**Passage to read**:
+---+
Del Davis, a junior majoring in mathematics at UCLA, watched in wonder last Friday afternoon as the high jump unfolded at the NCAA Track and Field Championships at BYU in Provo, Utah. Davis had drawn the 22nd spot in the field of 22 jumpers, all of whom had made the qualifying height of 7'1½" two days earlier. He made 7'2½" on his first try after passing the opening height. But 18 others cleared the height or passed. And now, even before his first attempt at 7'3¼", 15 men had made that height. Davis' personal record was 7'4". But he sensed that the coming hours were to be special. He went to UCLA Assistant Coach Bob Larsen, who works with the Bruin jumpers.
"Can I pass?" Davis asked. He knew that even if he made it, the competition would be settled at a much greater height. It would be of no advantage then to have cleared 7'3¼".
"But 7'4" is as high as you've gone," said a dubious Larsen.
"Let me pass and I'll guarantee you 7'5"," said Davis.
Larsen nodded, and Davis passed.
Across the field, Milt Ottey was startled. Ottey, a sophomore at Texas-El Paso, is a Jamaica-born Canadian from Toronto. Having finished second to Navy's Leo Williams in the last three NCAA high jumps, two indoors and one outdoors, he burned to win this one. "I thought that was crazy, passing at his lifetime best," he said. "Then I got scared because he made 7'5" on his first jump."
But eight jumpers cleared 7'5", including Ottey and Williams. The bar went to 7'6". Ottey made it on his first try. So did Brent Harken of Washington State and Davis. Williams cleared on his second attempt, Jeff Woodard of Alabama on his third. Five men over 7'6". In the 1980 Olympics, in which Gerd Wessig of East Germany set the world record of 7'8¾", the field had been pared to four at the same height.
The bar went to 7'1¼", equal to Dwight Stones's American record. Ottey, who is only 5'10", sailed cleanly over on his first try.
Williams' first jump was heartbreakingly close, his left calf brushing the bar off after he was over. "As high as the thing got," he said, "it didn't look any higher." Williams consulted with Navy Coach Al Cantello and then missed again, as did Harken and Woodard. "Lord, give 'em all credit," said Cantello. "They're giving the best they have." But one by one Williams, Harken and Woodard went out. If Davis missed once more, Ottey would win.
+---+
**Material provided**:
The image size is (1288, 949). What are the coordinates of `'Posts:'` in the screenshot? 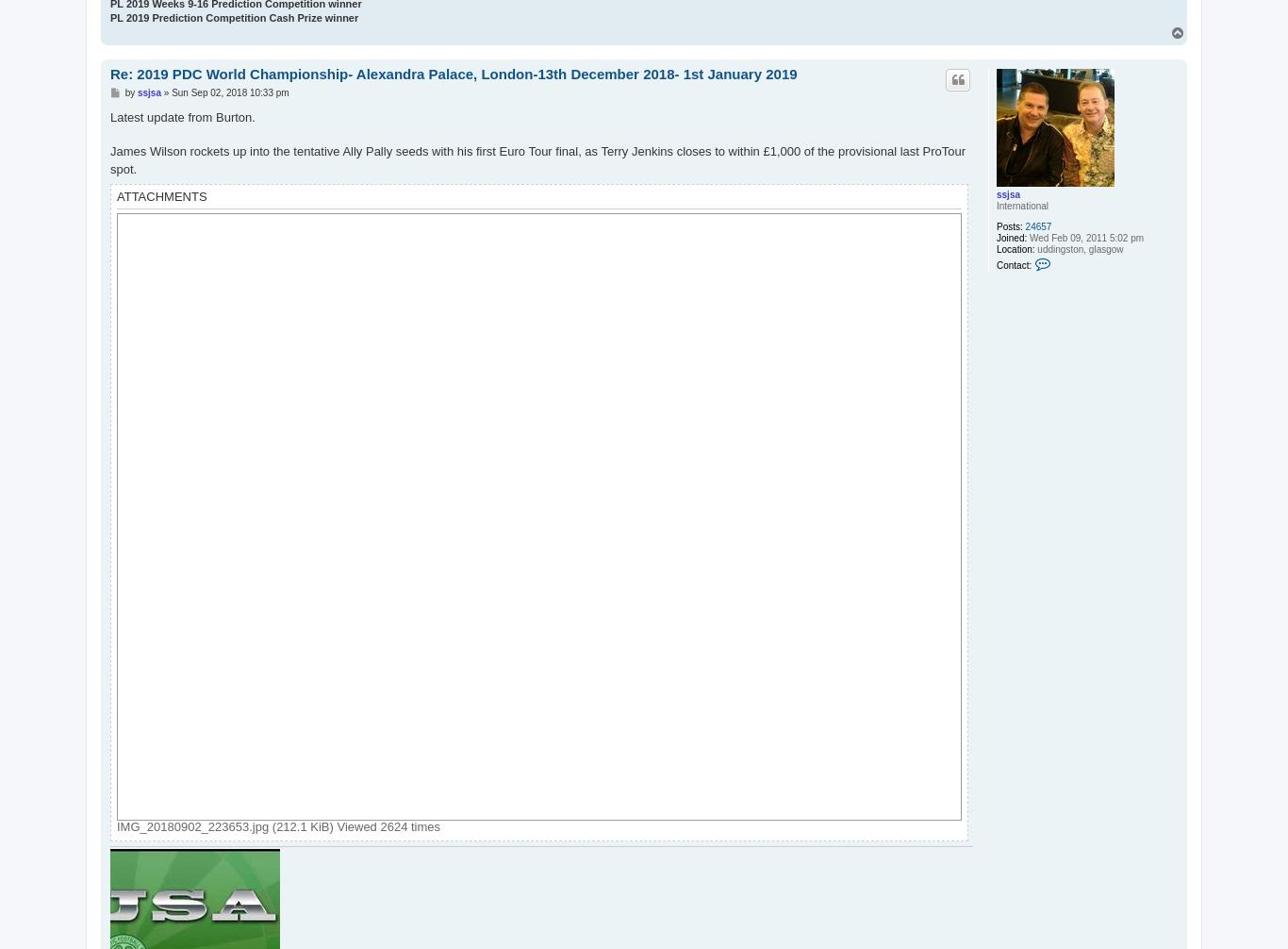 It's located at (1008, 225).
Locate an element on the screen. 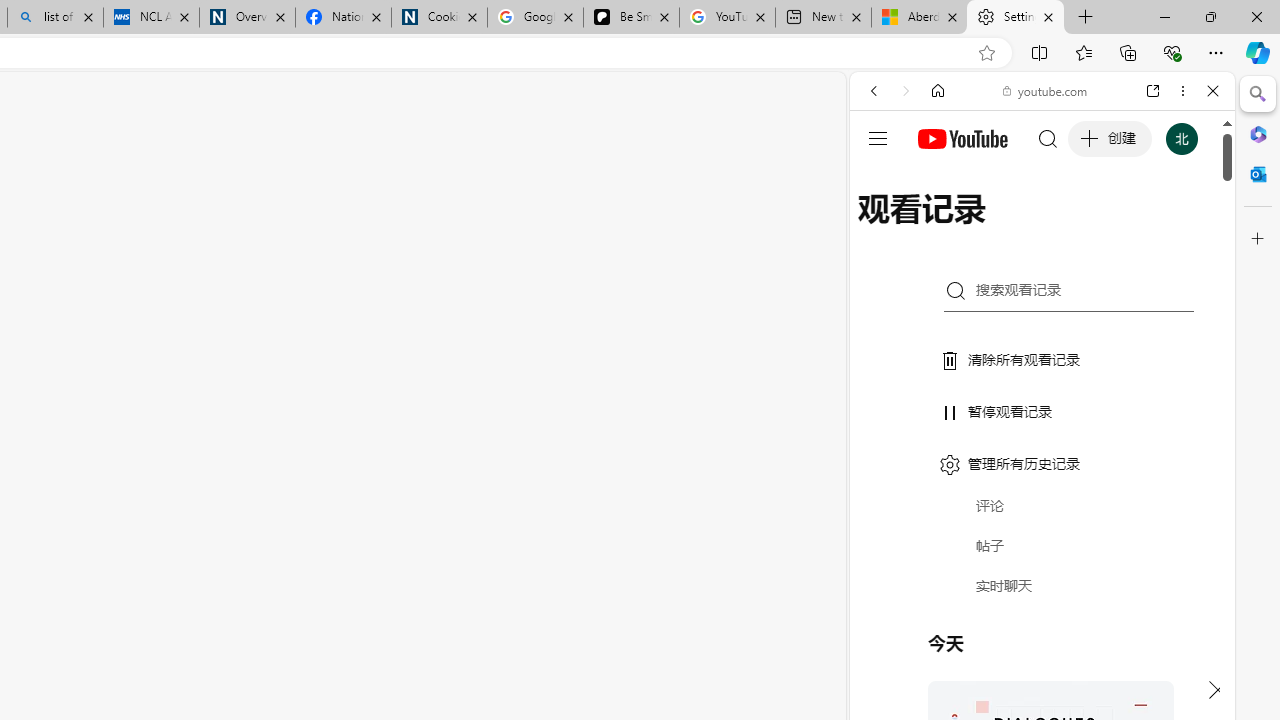  'youtube.com' is located at coordinates (1045, 91).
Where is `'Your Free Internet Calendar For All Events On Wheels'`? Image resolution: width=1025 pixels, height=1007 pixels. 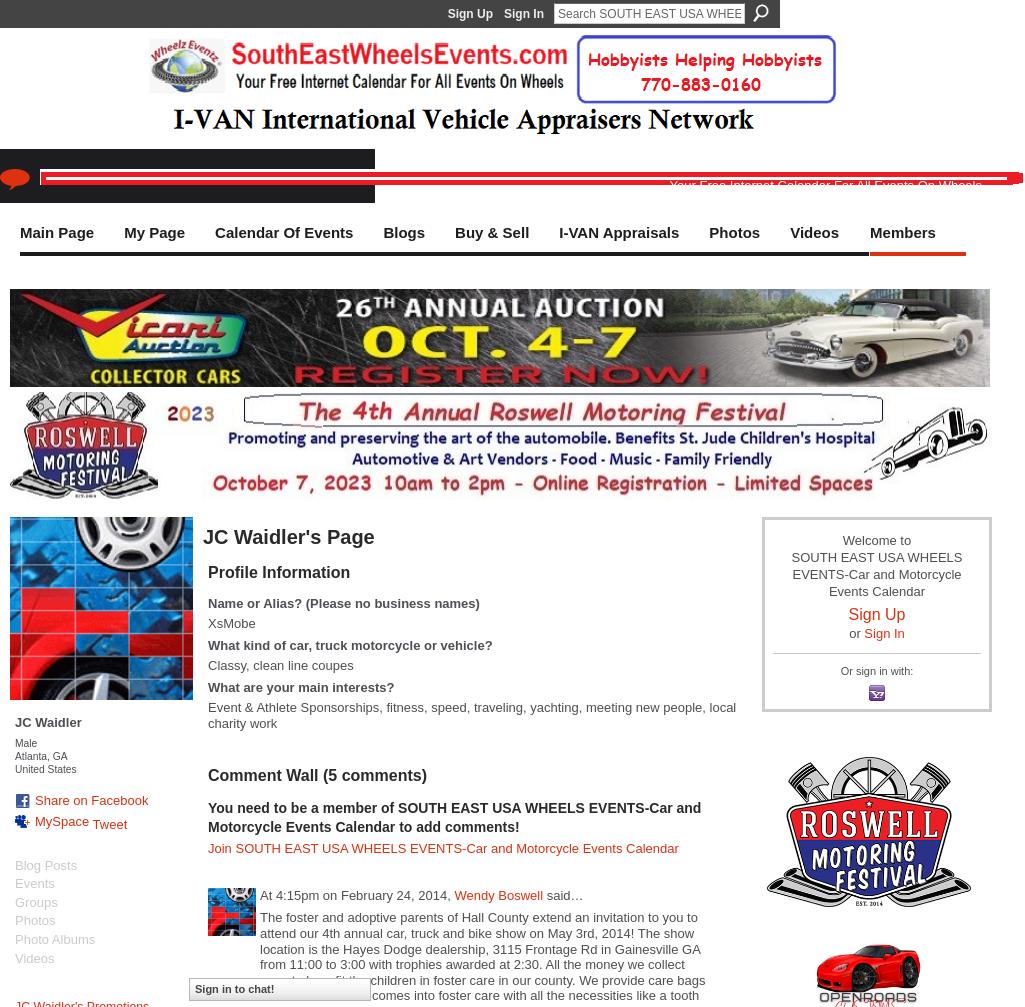 'Your Free Internet Calendar For All Events On Wheels' is located at coordinates (824, 184).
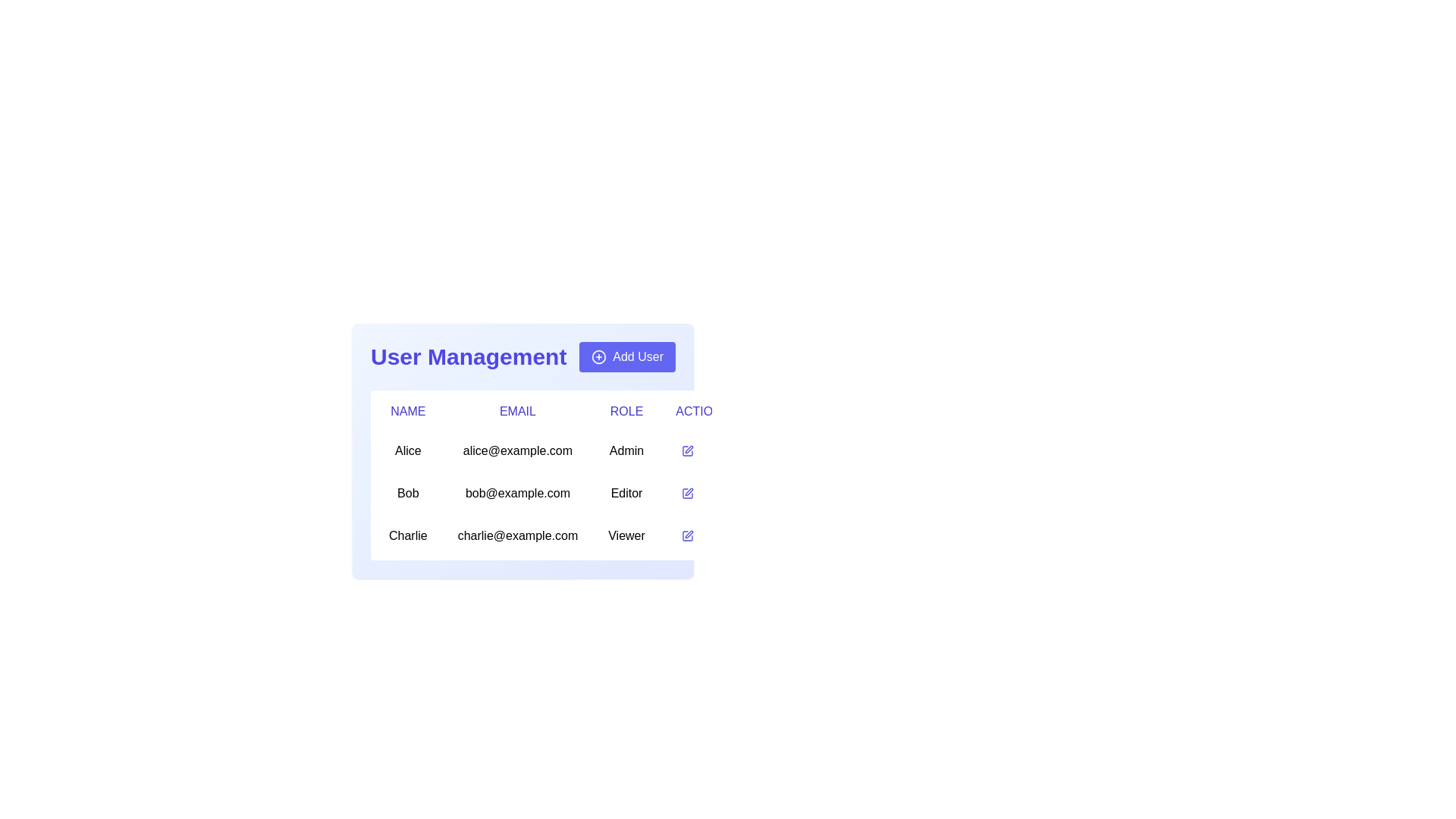  What do you see at coordinates (408, 450) in the screenshot?
I see `the text label displaying the name 'Alice', which is the first item in the 'NAME' column of the user management table` at bounding box center [408, 450].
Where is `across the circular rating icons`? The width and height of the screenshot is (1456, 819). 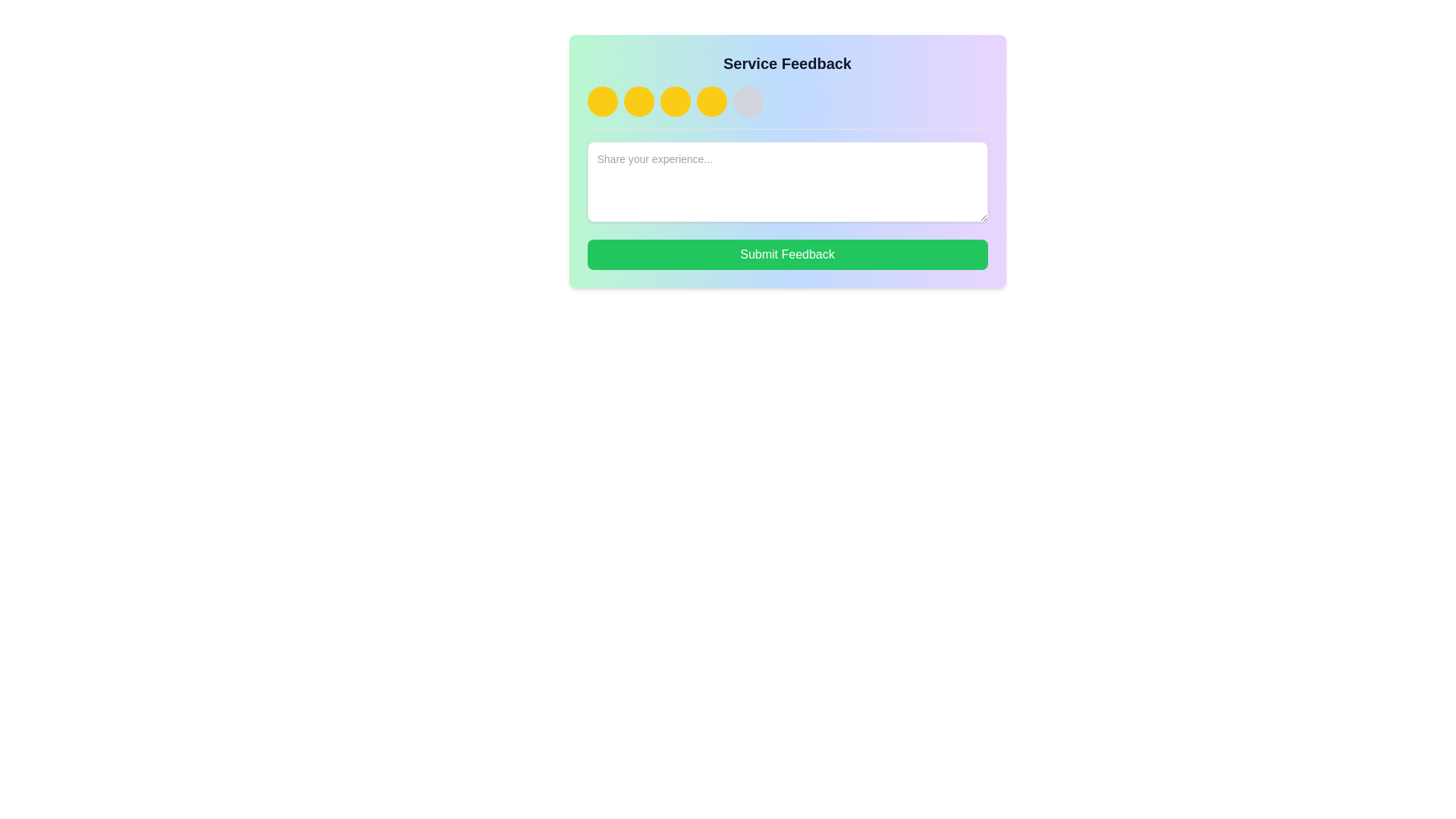 across the circular rating icons is located at coordinates (787, 107).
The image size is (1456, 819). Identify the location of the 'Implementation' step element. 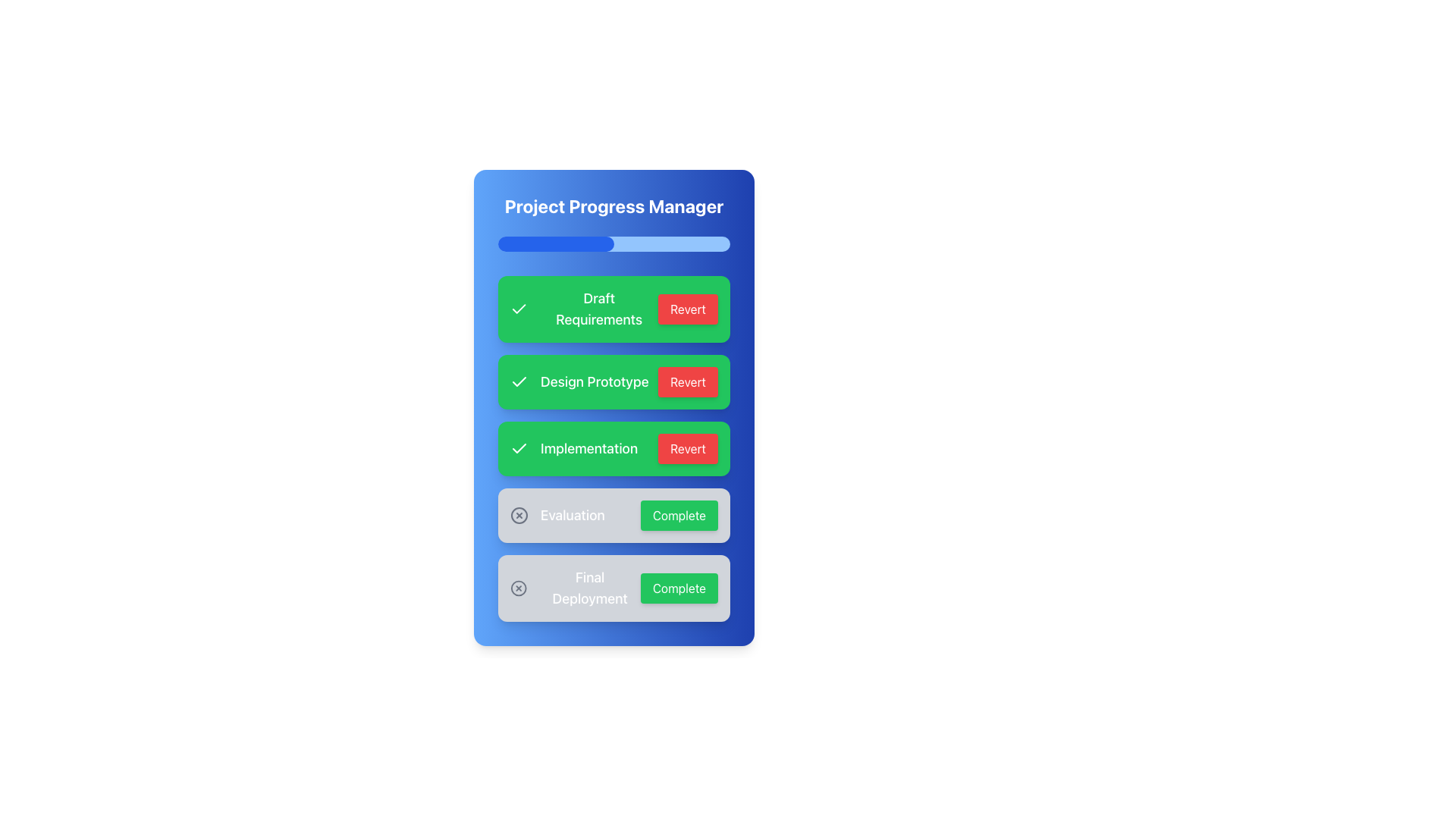
(573, 447).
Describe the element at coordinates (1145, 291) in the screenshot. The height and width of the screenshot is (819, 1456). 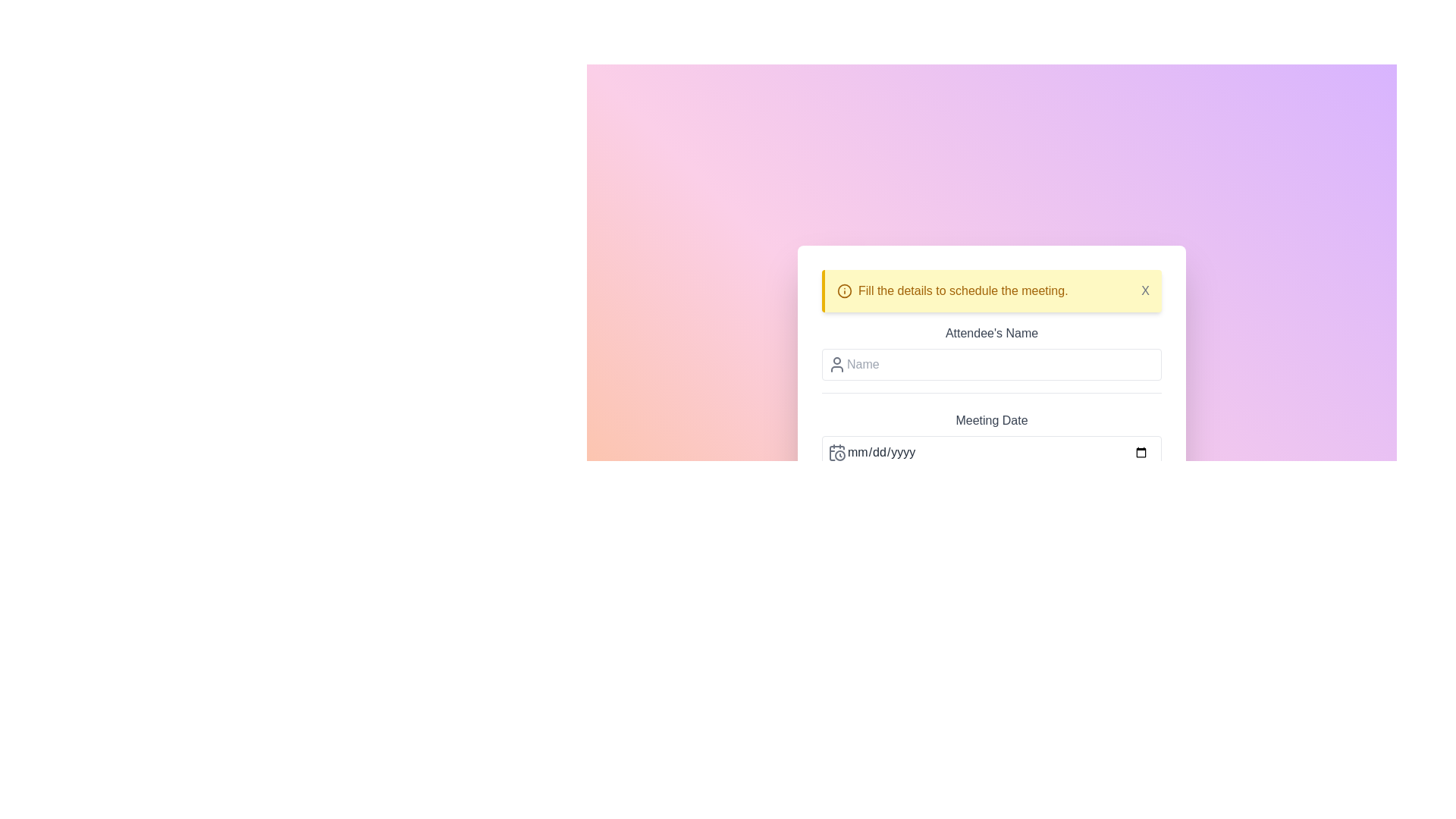
I see `the small gray 'X' button located on the far right of the notification banner` at that location.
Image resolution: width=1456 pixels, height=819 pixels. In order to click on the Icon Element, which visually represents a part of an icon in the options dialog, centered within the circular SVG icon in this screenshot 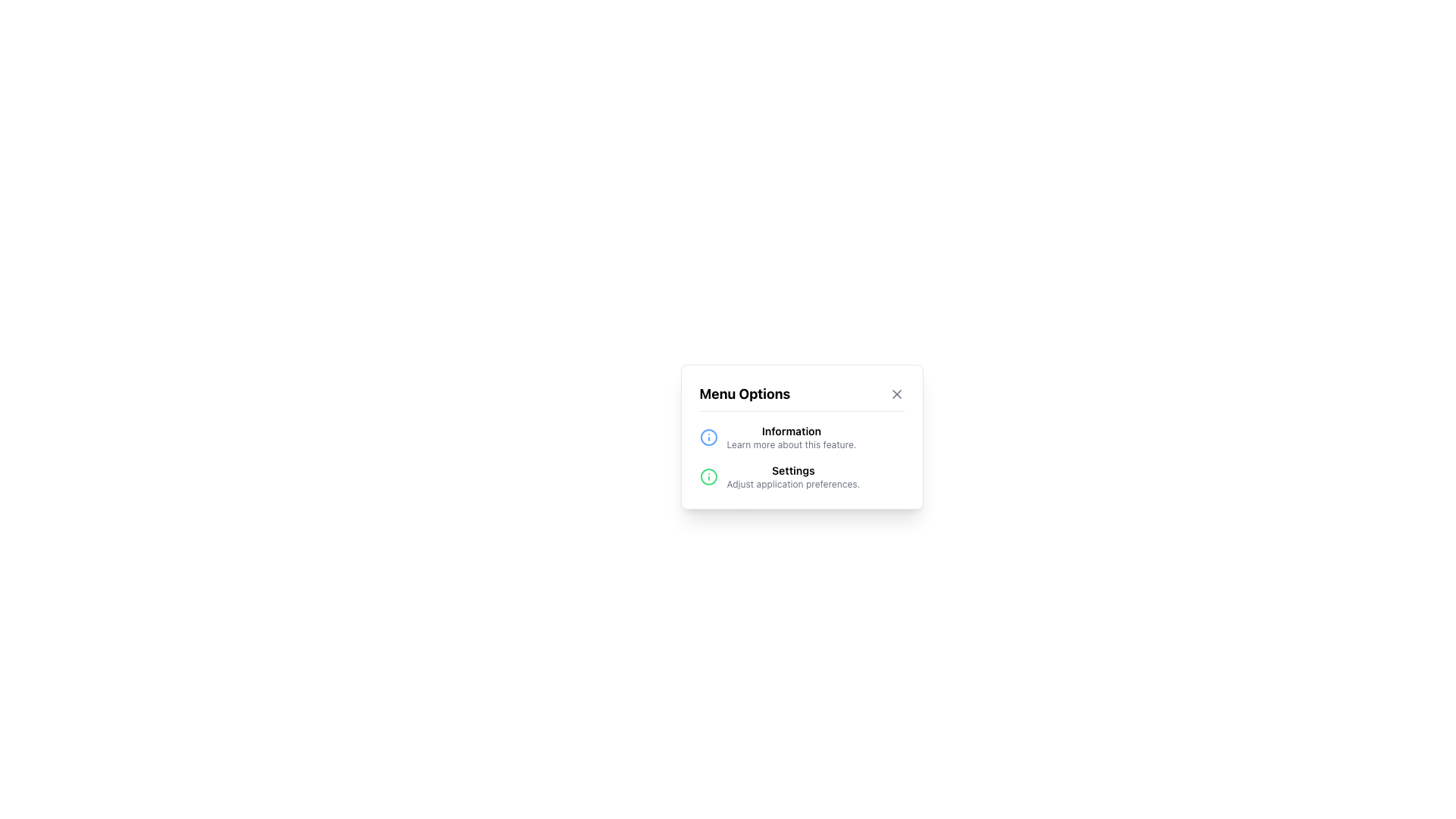, I will do `click(708, 437)`.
+---+
**Required work**:
1. Write out the part of the high jump article that opens with the words containing "But eight jumpers" and closes with "the same height.".
2. According to the high jump article, what was Del Davis' personal record before the championships?

**Results**:
1.
But eight jumpers cleared 7'5", including Ottey and Williams. The bar went to 7'6". Ottey made it on his first try. So did Brent Harken of Washington State and Davis. Williams cleared on his second attempt, Jeff Woodard of Alabama on his third. Five men over 7'6". In the 1980 Olympics, in which Gerd Wessig of East Germany set the world record of 7'8¾", the field had been pared to four at the same height.

2. 7'4"